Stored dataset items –
= Beginning of Section =

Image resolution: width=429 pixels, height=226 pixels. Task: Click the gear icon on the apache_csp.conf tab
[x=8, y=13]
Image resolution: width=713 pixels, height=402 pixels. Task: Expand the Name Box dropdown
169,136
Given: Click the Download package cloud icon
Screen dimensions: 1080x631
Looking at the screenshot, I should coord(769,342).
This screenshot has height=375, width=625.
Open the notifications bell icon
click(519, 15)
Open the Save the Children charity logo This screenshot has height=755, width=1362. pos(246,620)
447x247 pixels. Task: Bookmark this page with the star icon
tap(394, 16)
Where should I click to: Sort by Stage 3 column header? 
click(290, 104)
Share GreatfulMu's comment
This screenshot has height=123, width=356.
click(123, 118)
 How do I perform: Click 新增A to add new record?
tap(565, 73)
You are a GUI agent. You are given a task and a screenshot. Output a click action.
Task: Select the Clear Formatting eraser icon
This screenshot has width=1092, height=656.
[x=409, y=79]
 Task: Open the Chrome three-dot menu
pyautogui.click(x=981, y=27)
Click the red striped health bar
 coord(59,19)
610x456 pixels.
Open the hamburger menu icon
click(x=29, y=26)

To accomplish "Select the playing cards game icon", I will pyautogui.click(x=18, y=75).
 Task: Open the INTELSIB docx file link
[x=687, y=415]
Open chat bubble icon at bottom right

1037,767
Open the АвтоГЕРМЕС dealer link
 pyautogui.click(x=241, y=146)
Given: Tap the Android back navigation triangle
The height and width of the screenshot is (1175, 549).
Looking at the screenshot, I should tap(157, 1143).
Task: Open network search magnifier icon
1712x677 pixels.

= End of Section =

REQUIRED WORK –
What are the lines of the data above that include the string "Select"? Copy them.

RESULT OF THIS TASK –
Task: Select the Clear Formatting eraser icon
To accomplish "Select the playing cards game icon", I will pyautogui.click(x=18, y=75).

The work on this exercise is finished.